SHORT PROBLEM ->
Rewrite the material below, replacing "Locate an element on the page." with "Find an element on the page." wherever it occurs and leaving everything else unchanged.
______
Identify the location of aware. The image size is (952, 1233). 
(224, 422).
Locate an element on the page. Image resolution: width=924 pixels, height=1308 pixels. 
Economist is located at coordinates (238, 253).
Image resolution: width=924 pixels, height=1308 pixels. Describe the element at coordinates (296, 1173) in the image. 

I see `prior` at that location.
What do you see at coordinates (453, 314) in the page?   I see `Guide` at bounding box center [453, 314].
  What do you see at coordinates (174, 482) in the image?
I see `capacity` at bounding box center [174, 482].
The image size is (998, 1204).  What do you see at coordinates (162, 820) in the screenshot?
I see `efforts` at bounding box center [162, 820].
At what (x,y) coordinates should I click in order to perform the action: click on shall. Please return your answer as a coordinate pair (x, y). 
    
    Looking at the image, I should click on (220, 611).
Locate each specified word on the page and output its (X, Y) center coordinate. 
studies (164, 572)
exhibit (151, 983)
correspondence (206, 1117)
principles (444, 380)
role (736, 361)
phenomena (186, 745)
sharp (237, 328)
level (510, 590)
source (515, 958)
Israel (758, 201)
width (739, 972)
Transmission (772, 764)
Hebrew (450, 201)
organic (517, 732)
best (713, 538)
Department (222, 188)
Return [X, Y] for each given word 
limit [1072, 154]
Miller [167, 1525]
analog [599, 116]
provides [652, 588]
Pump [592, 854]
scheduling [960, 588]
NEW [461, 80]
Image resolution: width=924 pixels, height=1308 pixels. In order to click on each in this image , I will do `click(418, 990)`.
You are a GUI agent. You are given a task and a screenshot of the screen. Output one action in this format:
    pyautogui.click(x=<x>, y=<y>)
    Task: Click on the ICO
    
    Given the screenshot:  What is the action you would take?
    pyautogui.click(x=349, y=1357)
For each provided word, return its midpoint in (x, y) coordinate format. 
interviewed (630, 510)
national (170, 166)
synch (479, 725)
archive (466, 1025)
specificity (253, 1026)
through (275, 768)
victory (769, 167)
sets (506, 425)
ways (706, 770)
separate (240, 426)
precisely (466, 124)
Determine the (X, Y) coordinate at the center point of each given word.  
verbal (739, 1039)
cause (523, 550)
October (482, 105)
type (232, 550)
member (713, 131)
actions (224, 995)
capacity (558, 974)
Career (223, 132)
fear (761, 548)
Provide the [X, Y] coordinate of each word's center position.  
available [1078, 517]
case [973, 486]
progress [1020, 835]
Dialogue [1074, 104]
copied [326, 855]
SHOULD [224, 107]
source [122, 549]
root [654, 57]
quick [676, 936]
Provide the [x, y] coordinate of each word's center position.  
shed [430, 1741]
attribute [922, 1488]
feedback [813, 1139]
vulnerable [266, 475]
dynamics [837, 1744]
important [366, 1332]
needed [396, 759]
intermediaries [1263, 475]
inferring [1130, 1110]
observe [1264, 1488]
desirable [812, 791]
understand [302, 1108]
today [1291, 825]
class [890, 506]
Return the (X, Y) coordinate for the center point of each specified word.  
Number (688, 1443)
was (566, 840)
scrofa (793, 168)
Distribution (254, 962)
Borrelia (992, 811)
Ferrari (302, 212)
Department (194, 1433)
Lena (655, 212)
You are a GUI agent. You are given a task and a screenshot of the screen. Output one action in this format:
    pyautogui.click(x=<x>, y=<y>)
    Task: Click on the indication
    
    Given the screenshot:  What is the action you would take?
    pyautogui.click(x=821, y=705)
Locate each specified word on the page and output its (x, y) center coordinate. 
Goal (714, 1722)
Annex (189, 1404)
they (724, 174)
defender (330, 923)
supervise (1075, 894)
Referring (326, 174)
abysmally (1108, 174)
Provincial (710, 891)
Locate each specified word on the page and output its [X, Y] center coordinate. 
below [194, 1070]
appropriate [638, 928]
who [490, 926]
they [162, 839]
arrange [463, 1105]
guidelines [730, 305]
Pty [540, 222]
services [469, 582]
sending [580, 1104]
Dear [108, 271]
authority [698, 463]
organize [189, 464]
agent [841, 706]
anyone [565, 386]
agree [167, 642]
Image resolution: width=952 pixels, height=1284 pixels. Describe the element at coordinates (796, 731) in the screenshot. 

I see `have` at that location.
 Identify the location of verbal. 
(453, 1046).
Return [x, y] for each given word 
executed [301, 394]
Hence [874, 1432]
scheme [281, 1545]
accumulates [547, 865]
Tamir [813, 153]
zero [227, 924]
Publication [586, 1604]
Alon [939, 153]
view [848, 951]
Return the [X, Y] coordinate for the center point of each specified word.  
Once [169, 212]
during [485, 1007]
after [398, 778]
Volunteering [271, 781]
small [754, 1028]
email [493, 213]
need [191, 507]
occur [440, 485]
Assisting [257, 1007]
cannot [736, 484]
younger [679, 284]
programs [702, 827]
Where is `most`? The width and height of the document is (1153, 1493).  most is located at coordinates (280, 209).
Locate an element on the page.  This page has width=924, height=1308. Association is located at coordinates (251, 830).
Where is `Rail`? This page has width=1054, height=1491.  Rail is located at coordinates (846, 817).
______
TASK SOLUTION ->
Identify the location of aware. The image size is (952, 1233). 
(224, 422).
Find an element on the page. Image resolution: width=924 pixels, height=1308 pixels. 
Economist is located at coordinates (238, 253).
Image resolution: width=924 pixels, height=1308 pixels. Describe the element at coordinates (296, 1173) in the image. 

I see `prior` at that location.
What do you see at coordinates (453, 314) in the page?   I see `Guide` at bounding box center [453, 314].
  What do you see at coordinates (174, 482) in the image?
I see `capacity` at bounding box center [174, 482].
The image size is (998, 1204).  What do you see at coordinates (162, 820) in the screenshot?
I see `efforts` at bounding box center [162, 820].
At what (x,y) coordinates should I click in order to perform the action: click on shall. Please return your answer as a coordinate pair (x, y). 
    
    Looking at the image, I should click on (220, 611).
Locate each specified word on the page and output its (X, Y) center coordinate. 
studies (164, 572)
exhibit (151, 983)
correspondence (206, 1117)
principles (444, 380)
role (736, 361)
phenomena (186, 745)
sharp (237, 328)
level (510, 590)
source (515, 958)
Israel (758, 201)
width (739, 972)
Transmission (772, 764)
Hebrew (450, 201)
organic (517, 732)
best (713, 538)
Department (222, 188)
Return [X, Y] for each given word 
limit [1072, 154]
Miller [167, 1525]
analog [599, 116]
provides [652, 588]
Pump [592, 854]
scheduling [960, 588]
NEW [461, 80]
Image resolution: width=924 pixels, height=1308 pixels. In order to click on each in this image , I will do `click(418, 990)`.
You are a GUI agent. You are given a task and a screenshot of the screen. Output one action in this format:
    pyautogui.click(x=<x>, y=<y>)
    Task: Click on the ICO
    
    Given the screenshot:  What is the action you would take?
    pyautogui.click(x=349, y=1357)
For each provided word, return its midpoint in (x, y) coordinate format. 
interviewed (630, 510)
national (170, 166)
synch (479, 725)
archive (466, 1025)
specificity (253, 1026)
through (275, 768)
victory (769, 167)
sets (506, 425)
ways (706, 770)
separate (240, 426)
precisely (466, 124)
Determine the (X, Y) coordinate at the center point of each given word.  
verbal (739, 1039)
cause (523, 550)
October (482, 105)
type (232, 550)
member (713, 131)
actions (224, 995)
capacity (558, 974)
Career (223, 132)
fear (761, 548)
Provide the [X, Y] coordinate of each word's center position.  
available [1078, 517]
case [973, 486]
progress [1020, 835]
Dialogue [1074, 104]
copied [326, 855]
SHOULD [224, 107]
source [122, 549]
root [654, 57]
quick [676, 936]
Provide the [x, y] coordinate of each word's center position.  
shed [430, 1741]
attribute [922, 1488]
feedback [813, 1139]
vulnerable [266, 475]
dynamics [837, 1744]
important [366, 1332]
needed [396, 759]
intermediaries [1263, 475]
inferring [1130, 1110]
observe [1264, 1488]
desirable [812, 791]
understand [302, 1108]
today [1291, 825]
class [890, 506]
Return the (X, Y) coordinate for the center point of each specified word.  
Number (688, 1443)
was (566, 840)
scrofa (793, 168)
Distribution (254, 962)
Borrelia (992, 811)
Ferrari (302, 212)
Department (194, 1433)
Lena (655, 212)
You are a GUI agent. You are given a task and a screenshot of the screen. Output one action in this format:
    pyautogui.click(x=<x>, y=<y>)
    Task: Click on the indication
    
    Given the screenshot:  What is the action you would take?
    pyautogui.click(x=821, y=705)
Locate each specified word on the page and output its (x, y) center coordinate. 
Goal (714, 1722)
Annex (189, 1404)
they (724, 174)
defender (330, 923)
supervise (1075, 894)
Referring (326, 174)
abysmally (1108, 174)
Provincial (710, 891)
Locate each specified word on the page and output its [X, Y] center coordinate. 
below [194, 1070]
appropriate [638, 928]
who [490, 926]
they [162, 839]
arrange [463, 1105]
guidelines [730, 305]
Pty [540, 222]
services [469, 582]
sending [580, 1104]
Dear [108, 271]
authority [698, 463]
organize [189, 464]
agent [841, 706]
anyone [565, 386]
agree [167, 642]
Image resolution: width=952 pixels, height=1284 pixels. Describe the element at coordinates (796, 731) in the screenshot. 

I see `have` at that location.
 Identify the location of verbal. 
(453, 1046).
Return [x, y] for each given word 
executed [301, 394]
Hence [874, 1432]
scheme [281, 1545]
accumulates [547, 865]
Tamir [813, 153]
zero [227, 924]
Publication [586, 1604]
Alon [939, 153]
view [848, 951]
Return the [X, Y] coordinate for the center point of each specified word.  
Once [169, 212]
during [485, 1007]
after [398, 778]
Volunteering [271, 781]
small [754, 1028]
email [493, 213]
need [191, 507]
occur [440, 485]
Assisting [257, 1007]
cannot [736, 484]
younger [679, 284]
programs [702, 827]
Where is `most`? The width and height of the document is (1153, 1493).  most is located at coordinates (280, 209).
Find an element on the page.  This page has width=924, height=1308. Association is located at coordinates (251, 830).
Where is `Rail`? This page has width=1054, height=1491.  Rail is located at coordinates (846, 817).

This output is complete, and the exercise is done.